─── Data shown

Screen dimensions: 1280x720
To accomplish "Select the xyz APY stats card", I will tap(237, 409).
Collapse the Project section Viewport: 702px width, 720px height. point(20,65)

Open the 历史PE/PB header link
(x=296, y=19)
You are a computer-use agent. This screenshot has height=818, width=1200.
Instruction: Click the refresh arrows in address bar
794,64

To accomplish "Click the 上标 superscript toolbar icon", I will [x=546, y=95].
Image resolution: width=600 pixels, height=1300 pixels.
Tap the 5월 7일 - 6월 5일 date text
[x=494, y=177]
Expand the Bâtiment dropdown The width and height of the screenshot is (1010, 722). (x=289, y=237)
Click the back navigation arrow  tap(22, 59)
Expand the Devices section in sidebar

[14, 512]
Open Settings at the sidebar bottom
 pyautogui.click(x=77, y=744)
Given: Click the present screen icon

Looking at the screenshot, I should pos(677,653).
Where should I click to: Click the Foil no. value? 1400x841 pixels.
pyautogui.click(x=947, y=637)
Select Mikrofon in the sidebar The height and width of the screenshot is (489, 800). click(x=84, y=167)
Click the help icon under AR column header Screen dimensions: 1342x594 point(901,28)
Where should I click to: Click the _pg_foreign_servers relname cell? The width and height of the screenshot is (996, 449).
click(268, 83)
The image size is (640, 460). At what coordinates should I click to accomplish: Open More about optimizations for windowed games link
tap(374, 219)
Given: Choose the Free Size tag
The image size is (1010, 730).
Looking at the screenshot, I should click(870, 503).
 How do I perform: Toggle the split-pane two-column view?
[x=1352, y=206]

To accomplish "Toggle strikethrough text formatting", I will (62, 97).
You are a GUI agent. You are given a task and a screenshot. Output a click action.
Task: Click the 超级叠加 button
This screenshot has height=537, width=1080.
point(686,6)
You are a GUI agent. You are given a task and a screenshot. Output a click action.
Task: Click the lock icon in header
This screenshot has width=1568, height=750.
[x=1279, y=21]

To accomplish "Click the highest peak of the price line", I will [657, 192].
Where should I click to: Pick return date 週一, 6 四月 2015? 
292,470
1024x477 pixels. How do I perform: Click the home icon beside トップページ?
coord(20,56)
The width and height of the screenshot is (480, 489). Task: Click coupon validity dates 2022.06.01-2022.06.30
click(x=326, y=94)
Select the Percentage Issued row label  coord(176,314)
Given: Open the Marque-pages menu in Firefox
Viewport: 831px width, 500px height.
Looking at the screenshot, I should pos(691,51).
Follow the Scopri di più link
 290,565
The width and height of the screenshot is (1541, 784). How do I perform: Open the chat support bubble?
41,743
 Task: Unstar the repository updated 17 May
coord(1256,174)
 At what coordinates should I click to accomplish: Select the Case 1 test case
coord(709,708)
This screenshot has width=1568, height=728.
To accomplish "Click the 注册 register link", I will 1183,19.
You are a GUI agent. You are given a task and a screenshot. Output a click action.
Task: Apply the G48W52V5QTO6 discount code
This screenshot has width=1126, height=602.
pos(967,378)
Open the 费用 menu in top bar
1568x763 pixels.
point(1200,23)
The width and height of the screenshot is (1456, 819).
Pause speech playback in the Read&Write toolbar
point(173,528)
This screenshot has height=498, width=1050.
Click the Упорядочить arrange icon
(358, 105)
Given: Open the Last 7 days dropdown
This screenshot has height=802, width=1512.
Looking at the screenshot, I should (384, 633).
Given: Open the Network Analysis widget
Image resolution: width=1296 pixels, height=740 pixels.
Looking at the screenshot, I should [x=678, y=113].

──────

» **Exercise requirements**
Please pick out each line of the material above that contains the word "header" and copy those lines unchanged.

» **Exercise solution**
Open the 历史PE/PB header link
Click the help icon under AR column header Screen dimensions: 1342x594 point(901,28)
Task: Click the lock icon in header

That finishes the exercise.